A Knight of Ghosts and Shadows by Poul Anderson. Chapter 9, 10, 11, 12

Damn! Flandry thought. I ought to stop letting him startle me.

“My friend,” the other went on gently, “you too play a satanic role. How

many lives have you twisted or chopped short? How many will you? Would

you protest me if the accidents of history had flung Empire rather than

Roidhunate around my sun? Or if you had been born into those humans who

serve Merseia? Indeed, then you might have lived more whole of heart.”

Anger flared. “I know,” Flandry snapped. “How often have I heard? Terra

is old, tired, corrupt, Merseia is young, vigorous, pure. Thank you, to

the extent that’s true, I prefer my anomie, cynicism, and existential

despair to counting my days in cadence and shouting huzza–worse,

sincerely meaning it–when Glorious Leader rides by. Besides … the

device every conqueror, yes, every altruistic liberator should be

required to wear on his shield … is a little girl and her kitten, at

ground zero.”

He knocked back his cognac and poured another. His temper cooled. “I

suspect,” he finished, “down inside, you’d like to say the same.”

“Not in those terms,” Aycharaych replied. “Sentimentality ill becomes

either of us. Or compassion. Forgive me, are you not drinking a trifle


“Could be.”

“Since you won’t get so drunk I can surreptitiously turn off your

mindscreen, I would be grateful if you stay clear-headed. The time is

long since last I relished discourse of Terra’s former splendors, or

even of her modern pleasures. Come, let us talk the stars to rest.”}

In the morning, Flandry told Susette he must scout around the globe a

few days, using certain ultrasensitive instruments, but thereafter he

would return.

He doubted that very much.


Shadow and thunder of wings fell over Kossara. She looked up from the

rolling, tawny-begrown down onto which she had come after stumbling from

the forest. Against clouds and the plum-colored sky beyond, a Diomedean

descended. She halted. Weariness shivered in her legs. Wind slithered

around her. It smelled of damp earth and, somehow, of boulders.
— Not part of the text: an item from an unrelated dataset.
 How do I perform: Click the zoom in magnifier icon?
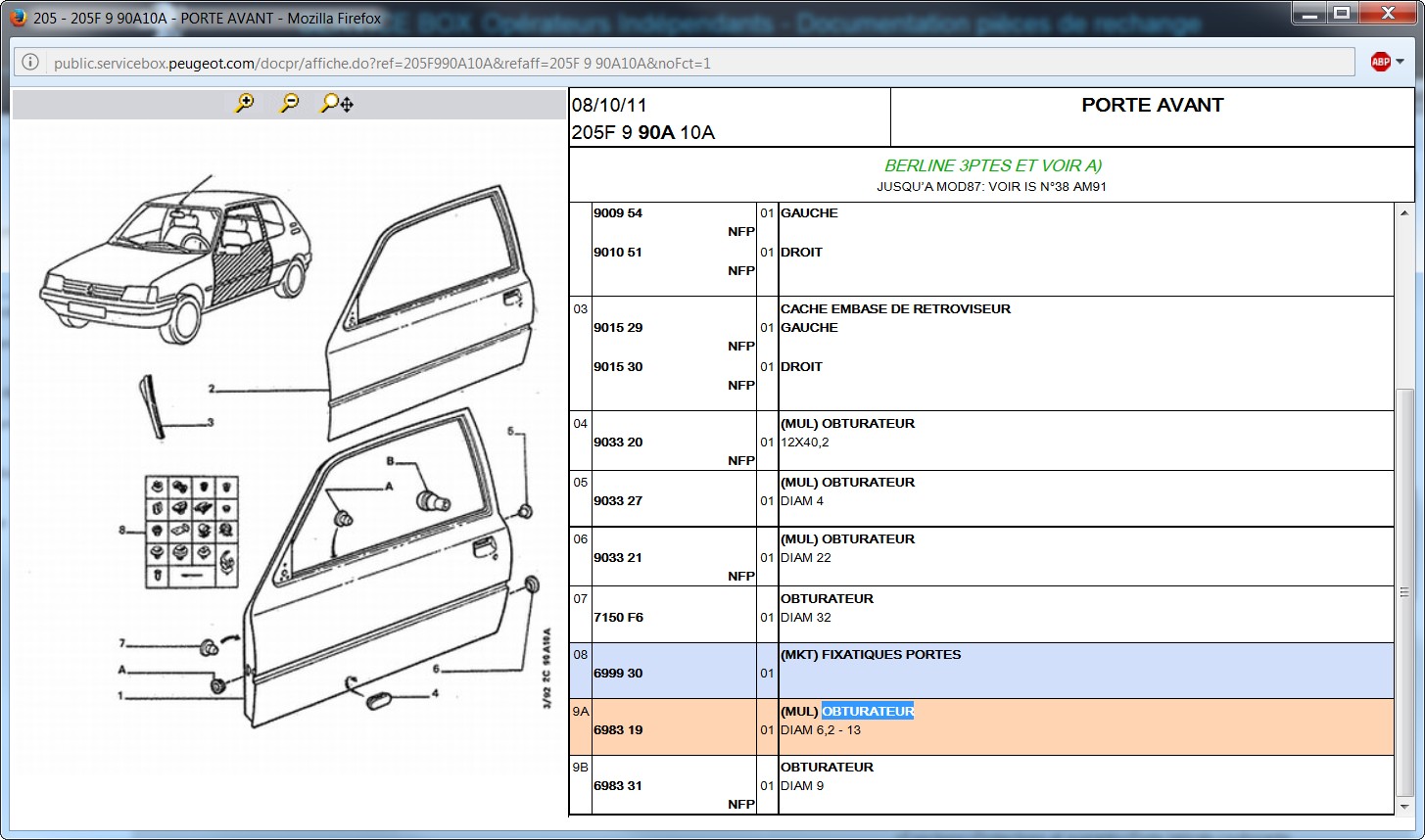click(x=244, y=103)
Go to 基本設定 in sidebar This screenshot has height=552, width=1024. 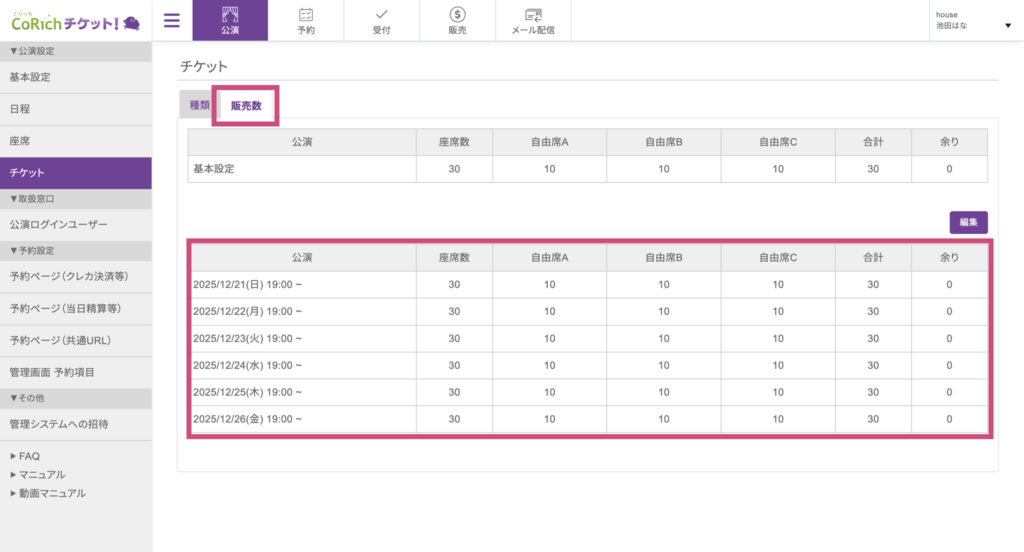pos(30,77)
An end to my search. Her heart slugged. But what will I now find?

Comrades and trust, or a return to my punishment?

The native landed, a male, attired in crossbelts and armed with a knife

and rifle. He must have been out hunting, when he saw the remarkable

sight of a solitary human loose in the wilds, begrimed, footsore,

mapless and compassless. He uttered gutturals of his own tongue.

“No, I don’t speak that,” Kossara answered. The last water she had found

was kilometers behind. Thirst roughened her throat. “Do you know


“Some bit,” the native said. “How you? Help?”

“Y-yes. But–” But not from anybody who’ll think he should call Thursday

Landing and inquire about me. During her trek she had sifted the

fragments of memory, over and over. A name and nonhuman face remained.

“Eonan. Bring me Eonan.” She tried several different pronunciations,

hoping one would be recognizable.

“Gairath mochra. Eonan? Wh … what Eonan? Many Eonan.”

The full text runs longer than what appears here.